Baby kitten has got a ruff already that would make yr. eyes pop out. gonna be a real beauty when she/he gets cleaned up. Fingers crossed I can do the taming!! I had great luck with my former ferals Grey Goose, Laphrogie and Titi - they were all about 3/4 months when I got em too!

Goose and Titi were so tame you'd never know they lived outside for 4 months of their lives. Laphrogie is okay with me, but not with others. Her sensitive feral nature still shows. It may be a few more months a year even with her to tame fully....
post #14 of 20
Could you let the Board know what is going on with someone feeding them and let them know that although you did not start this problem, you would like to help out and correct it. Maybe make a recommendation to them about what you would like to do about it, that way your covering your butt with them. Contacting Best Friends is a good idea. They have contacts in all states that would willingly help.
post #15 of 20
Thread Starter 
It seems I am in between a rock and a hard place..

Even if I can make contact with the person and convince them to stop leaving food in my backyard I still have another problem. If the food is then placed on the conservation area the cats would placed in danger. The conservation area is county owned. Tresspassing is illegal and if the cats are discovered odds are they county will have them trapped and put down.

The Florida fish and wildlife conservation commission has started a program where they eliminate feral cats on state or county owned lands. If the cats are discovered, it will be lights out for them.
post #16 of 20
Even more reason to get Alley Cat Allies and Best Friends working for you.
They'd be delighted to over turn that statute. Working hard on it I imagine.

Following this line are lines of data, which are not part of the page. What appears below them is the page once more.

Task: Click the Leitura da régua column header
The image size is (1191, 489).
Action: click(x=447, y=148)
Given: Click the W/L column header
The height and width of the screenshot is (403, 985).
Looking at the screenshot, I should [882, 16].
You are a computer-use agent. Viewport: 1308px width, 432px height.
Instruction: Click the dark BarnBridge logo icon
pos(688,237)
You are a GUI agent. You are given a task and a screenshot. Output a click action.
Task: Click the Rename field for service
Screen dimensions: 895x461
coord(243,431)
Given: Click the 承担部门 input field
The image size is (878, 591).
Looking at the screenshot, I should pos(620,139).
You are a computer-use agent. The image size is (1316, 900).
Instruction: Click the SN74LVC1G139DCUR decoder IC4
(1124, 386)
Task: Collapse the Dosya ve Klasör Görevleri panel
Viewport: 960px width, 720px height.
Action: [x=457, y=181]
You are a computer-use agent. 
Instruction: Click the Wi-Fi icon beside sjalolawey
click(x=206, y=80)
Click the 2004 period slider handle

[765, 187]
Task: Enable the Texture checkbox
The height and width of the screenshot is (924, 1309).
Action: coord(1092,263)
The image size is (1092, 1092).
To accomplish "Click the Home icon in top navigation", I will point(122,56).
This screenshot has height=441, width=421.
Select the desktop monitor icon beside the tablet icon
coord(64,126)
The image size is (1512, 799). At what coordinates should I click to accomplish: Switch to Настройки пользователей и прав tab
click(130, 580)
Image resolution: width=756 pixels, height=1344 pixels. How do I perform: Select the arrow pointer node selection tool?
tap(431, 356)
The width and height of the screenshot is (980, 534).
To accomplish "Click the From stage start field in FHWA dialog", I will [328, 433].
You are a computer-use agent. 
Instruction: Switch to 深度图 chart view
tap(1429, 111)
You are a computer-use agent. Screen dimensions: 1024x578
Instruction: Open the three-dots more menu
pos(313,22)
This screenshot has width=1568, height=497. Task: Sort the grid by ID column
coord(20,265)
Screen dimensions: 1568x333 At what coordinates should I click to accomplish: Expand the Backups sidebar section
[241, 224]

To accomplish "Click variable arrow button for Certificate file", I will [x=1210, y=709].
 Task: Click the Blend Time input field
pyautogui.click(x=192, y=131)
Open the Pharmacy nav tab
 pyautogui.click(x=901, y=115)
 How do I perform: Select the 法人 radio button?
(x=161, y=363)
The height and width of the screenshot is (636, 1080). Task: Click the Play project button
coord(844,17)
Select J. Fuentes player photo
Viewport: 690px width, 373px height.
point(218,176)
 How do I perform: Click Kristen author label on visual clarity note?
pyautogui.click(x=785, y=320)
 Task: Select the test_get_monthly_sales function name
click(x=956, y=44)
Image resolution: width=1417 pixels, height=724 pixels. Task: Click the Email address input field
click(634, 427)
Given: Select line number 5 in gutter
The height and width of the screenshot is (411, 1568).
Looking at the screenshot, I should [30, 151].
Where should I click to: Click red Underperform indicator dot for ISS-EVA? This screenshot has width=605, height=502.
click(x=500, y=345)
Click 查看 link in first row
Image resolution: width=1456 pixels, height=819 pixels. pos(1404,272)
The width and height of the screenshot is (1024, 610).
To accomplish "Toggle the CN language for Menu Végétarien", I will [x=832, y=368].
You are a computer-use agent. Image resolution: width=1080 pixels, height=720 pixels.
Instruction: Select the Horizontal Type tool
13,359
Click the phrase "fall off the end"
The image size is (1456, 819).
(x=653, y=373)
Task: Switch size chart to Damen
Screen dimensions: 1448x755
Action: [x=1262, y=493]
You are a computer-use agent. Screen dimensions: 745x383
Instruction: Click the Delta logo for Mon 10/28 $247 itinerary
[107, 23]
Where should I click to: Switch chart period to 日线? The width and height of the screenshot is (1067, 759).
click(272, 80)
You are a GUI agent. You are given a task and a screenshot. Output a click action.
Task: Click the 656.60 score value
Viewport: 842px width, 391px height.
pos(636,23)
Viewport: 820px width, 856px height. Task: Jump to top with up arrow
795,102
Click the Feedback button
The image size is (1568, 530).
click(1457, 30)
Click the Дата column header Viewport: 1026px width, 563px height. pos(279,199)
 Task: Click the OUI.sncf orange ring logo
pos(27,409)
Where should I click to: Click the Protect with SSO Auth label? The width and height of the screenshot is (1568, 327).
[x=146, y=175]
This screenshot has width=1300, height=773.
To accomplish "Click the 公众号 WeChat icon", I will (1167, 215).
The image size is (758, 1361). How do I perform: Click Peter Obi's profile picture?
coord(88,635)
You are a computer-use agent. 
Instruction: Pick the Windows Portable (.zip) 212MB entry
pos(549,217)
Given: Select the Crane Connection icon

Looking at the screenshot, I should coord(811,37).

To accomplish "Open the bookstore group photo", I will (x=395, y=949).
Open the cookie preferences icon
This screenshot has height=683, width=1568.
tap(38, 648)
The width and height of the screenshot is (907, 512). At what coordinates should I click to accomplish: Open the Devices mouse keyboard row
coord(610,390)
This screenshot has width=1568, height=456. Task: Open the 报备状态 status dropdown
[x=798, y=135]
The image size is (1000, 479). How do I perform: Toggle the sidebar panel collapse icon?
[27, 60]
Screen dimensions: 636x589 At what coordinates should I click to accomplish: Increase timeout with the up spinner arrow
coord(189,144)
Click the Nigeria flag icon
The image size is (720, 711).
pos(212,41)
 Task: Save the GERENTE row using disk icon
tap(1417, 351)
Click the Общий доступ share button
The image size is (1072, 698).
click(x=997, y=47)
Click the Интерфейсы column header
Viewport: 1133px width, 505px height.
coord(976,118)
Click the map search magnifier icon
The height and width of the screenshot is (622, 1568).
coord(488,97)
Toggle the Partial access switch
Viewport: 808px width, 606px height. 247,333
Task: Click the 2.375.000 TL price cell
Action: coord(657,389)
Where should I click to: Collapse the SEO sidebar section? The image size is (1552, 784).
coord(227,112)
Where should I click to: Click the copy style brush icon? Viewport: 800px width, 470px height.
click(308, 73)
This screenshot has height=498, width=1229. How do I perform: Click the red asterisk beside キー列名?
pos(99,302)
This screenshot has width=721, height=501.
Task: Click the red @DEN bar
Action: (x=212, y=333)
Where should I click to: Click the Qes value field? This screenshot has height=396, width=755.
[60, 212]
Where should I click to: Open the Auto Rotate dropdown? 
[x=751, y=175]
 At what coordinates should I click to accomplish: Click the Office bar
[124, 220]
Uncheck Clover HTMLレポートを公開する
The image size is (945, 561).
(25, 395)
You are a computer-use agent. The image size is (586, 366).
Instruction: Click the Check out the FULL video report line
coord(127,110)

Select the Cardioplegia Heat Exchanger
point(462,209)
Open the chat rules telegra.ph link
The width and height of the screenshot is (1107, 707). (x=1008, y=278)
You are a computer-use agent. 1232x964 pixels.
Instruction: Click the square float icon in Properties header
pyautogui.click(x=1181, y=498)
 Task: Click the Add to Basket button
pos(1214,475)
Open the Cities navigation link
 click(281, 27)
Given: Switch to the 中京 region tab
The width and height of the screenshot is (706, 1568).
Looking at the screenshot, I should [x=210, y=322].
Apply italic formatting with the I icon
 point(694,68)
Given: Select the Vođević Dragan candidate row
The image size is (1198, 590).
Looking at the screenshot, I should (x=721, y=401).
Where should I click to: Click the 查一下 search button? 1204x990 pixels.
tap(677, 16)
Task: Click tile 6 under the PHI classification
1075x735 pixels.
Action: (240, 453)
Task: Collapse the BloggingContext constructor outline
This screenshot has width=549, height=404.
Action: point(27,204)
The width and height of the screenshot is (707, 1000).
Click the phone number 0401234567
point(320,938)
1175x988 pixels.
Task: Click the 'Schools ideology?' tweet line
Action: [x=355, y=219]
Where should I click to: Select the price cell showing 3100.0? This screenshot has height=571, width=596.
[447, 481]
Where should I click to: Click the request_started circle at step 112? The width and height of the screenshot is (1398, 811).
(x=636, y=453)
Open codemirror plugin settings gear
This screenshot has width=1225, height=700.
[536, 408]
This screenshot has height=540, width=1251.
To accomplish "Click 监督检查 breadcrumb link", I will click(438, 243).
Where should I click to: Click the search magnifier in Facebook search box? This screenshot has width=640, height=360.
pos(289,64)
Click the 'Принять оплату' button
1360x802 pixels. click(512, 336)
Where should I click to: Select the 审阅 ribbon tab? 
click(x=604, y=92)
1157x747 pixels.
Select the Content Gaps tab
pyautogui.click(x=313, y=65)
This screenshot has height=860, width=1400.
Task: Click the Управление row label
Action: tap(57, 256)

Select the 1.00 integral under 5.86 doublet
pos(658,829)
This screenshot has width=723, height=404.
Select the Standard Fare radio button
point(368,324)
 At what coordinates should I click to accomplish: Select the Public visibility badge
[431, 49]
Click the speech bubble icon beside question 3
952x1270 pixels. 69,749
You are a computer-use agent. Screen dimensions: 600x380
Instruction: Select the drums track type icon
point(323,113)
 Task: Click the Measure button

Its really stupid actually. The TNR is the only way to keep the cat population down. Killing doesn't solve anything - you have to constantly keep it up ... sort of like having cats as mousers vs traps and poison. The cats are more efficient at eating mice and keeping population in check. Ditto the TNR - keeps the scale AND COST of the problem down.

Isn't Florida in a huge budget deficit? So how come its spending
resources on that sort of stuff? I bet you you'd do awright
push come to shove.

sometime you have to break the letter of the law to make the spirit of the law work. (And yeah, that stuff about eating song birds that cats feral esp do? Crap. Its been disproved by studies of the feral cat colonies that are TNR'd. and their impact is to put it mildly, limited.

Too bad Florida doesn't do the sane thing. I used to live there, I know.
They aren't all that smart.
post #17 of 20
Maybe an erection of a fence would help also keep other undesirables out as well.
post #18 of 20
Have you heard from the person leaving the food out?

Also - it does really sound like the community Board is going to need to deal with some realities. You really may want to consider contacting Best Friends No More Homeless Pets Campaign and Alley Cat Allies to see if they're willing to get involved on behalf of the cats.

post #19 of 20
Thread Starter 
No they have not contacted me. Even worse they are stilling leaving food. This limits my options.
post #20 of 20
I'm so sorry. This really sucks for you. What a situation to be in.

Being a cat activist, I can't recommend you do what I'd do - which is contact Alley Cat Allies and get them to help educate the Community Board to allow the TNRing of the cats that ARE there - and if that succeeded, then solicit members of the community to help trap the cats and get them spayed/neutered and just manage the colony.

If you were considering a fence to begin with, maybe that's all you can do to keep this person off your property. And in the meantime, maybe take up the food, and wait it out to talk to the person when they come to leave the food.